A primeiranista liberou uma de suas mãos que estava segurando a bebida e colocou a sua palma nas costas da outra. Ela moveu-a com intenção de confortar Ririka-senpai, tentando acalmá-la para que pudessem terminar aquela conversa. Gradualmente, o corpo alheio foi relaxando a tensão e o aperto dos braços, e a sensação úmida em sua cabeça pareceu diminuir. Dedos trêmulos subiram por suas costas ao que a mais velha começou a se afastar, revelando aos poucos uma expressão receosa, porém esperançosa, dela.
— Perdão, acabei molhando o seu cabelo… — A voz monótona soava levemente envergonhada e acatada. Um tom rosado existia nas bochechas da outra, todavia as irises azuladas a encaravam com intensidade. Estava evidente que a Momobami tinha determinado-se a lhe responder com seriedade. Um sorriso suave apareceu nos lábios da Yumeko, encantada com a reação fofa alheia.

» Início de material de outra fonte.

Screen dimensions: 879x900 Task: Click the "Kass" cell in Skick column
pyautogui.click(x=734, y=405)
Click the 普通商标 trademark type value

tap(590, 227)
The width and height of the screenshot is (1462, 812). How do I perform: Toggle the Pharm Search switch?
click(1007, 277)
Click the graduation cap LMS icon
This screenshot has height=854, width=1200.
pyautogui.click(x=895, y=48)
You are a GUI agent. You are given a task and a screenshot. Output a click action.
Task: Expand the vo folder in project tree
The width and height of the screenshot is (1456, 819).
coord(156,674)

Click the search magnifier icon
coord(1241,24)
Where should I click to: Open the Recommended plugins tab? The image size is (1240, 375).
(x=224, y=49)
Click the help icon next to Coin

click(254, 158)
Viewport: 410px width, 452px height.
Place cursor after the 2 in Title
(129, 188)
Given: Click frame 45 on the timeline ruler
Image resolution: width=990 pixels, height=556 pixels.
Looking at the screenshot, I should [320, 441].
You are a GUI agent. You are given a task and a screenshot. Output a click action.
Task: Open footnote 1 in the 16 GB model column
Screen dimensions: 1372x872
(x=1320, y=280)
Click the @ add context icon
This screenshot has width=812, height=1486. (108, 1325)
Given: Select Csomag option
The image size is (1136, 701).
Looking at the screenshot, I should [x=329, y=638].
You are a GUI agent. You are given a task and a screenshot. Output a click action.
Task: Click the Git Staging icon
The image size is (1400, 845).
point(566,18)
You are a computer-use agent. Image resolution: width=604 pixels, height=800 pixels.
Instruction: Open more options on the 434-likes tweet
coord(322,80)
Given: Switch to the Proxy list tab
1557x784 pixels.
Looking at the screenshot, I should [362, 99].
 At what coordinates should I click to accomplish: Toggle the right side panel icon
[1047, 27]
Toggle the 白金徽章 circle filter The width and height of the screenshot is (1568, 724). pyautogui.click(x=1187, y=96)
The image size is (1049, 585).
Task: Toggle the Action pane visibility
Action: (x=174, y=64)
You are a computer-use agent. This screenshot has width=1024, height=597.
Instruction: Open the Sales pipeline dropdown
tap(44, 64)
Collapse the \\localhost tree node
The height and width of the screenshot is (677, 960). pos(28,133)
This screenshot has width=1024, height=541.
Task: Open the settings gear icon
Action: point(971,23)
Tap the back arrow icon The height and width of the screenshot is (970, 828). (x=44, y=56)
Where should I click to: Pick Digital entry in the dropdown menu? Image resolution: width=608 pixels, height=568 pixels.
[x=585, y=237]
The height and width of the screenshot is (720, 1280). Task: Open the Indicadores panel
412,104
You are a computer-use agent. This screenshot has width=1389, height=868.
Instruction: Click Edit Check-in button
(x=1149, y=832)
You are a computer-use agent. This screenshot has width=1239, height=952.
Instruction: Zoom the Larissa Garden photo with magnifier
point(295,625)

— Eu também… — Yumeko sentiu as palpitações do seu coração acelerarem ao escutar aquilo. — Também gosto de você mais do que uma senpai deveria…
Apesar das bochechas de Ririka agora estarem com um tom avermelhado escuro, ela continuava olhando para a primeiranista com a mesma intensidade e determinação de que quando havia começado a falar. Vendo a reação dela, os cantos dos lábios de Yumeko se erguerem ainda mais em um sorriso esplêndido. A dor que existia em seu coração era diferente naquele momento, pois era devido a forma como ele batia forte dentro do seu peito. Ela sentia que seu rosto estava quente, ainda assim, isso não a impediu de perguntar:
— Então isso quer dizer que agora somos namoradas, né? — Sua voz soava confiante e alegre, refletindo o que sentia dentro de si. Suas irises rubras observaram a veterana abrir a boca em um arfar, parecendo desacreditada, antes de deixar os cantinhos de seus lábios se erguerem em um sorriso contente.
— Somente se você aceitar namorar comigo.